§ Excerpt to read:
....................

This filter uses the RGBA source image and produces an RGBA+depth image to be used with the renderer. The depth image used is specified using a <feImage> as a secondary RGBA source, and one component of the secondary source is then transfered to the depth component of the filter result, using either <feFuncA>, <feFuncR>, <feFuncG>, <feFuncB>. This technique enables computing complex synthetic depth maps uncorrelated with the color information.


<?xml version="1.0" ?>
<svg xmlns=""   xmlns:xlink=""
	xmlns:ev="" width="160" height="160">
 <title>Depth Image</title>
 <desc>Producing a depth image with feDepthComponent</desc>

  <radialGradient xml:id="MyGradient" r="0.1">
   <stop offset="0" stop-color="blue"/>
   <stop offset="1" stop-color="red"/>
  <rect xml:id="depthRect" fill="url(#MyGradient)" width="100" height="30"/>
  <filter xml:id="depthFilter">	
   <feImage xlink:href="url(#depthRect)" result="depth"/>
   <feDepthComponent in="SourceGraphic" in2="depth">
    <feFuncR type="linear" slope="-1" intercept="1"/>

 <g filter="url(#depthFilter)" transform="translate(20,20)">
  <rect width="100" height="30" fill="blue"/>
  <text x="20" y="20">Click!</text>

This code shows an example of the proposed feDepthComponent filter wich uses a red and blue gradient and composes the depth map from the red component of the gradient. Such a gradient could be used to simulate waving of a surface. The gradient looks like this

A graphic showing the color gradient used as the depth source for the feDepthComponent filter.

and the resulting depth map looks like this:

A graphic showing the color gradient used as the depth source for the feDepthComponent filter.

Since the proposed filter work in color coordinates, the depth calibration introduced previously is ignored for depth map and the components are automatically mapped to the interval [0, 1.0] where 0 is the far plane of the stereoscopic box and 1 the near plane.

....................

§ Information supplied:
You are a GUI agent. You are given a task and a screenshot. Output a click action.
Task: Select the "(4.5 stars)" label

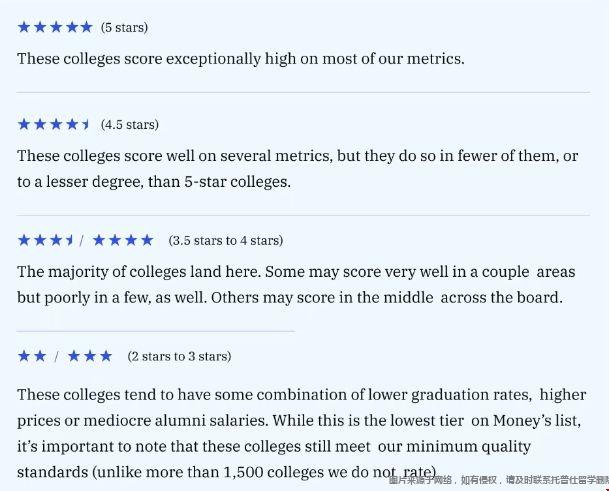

....................

§ Goal:
Answer from the depth filter excerpt:
1. Which element specifies the depth image as a secondary RGBA source?
2. From which component of the red and blue gradient does the example compose the depth map?
3. In the interval [0, 1.0], what does the value 0 stand for?

§ Right answer:
1. The <feImage> element.
2. The red component.
3. The far plane of the stereoscopic box.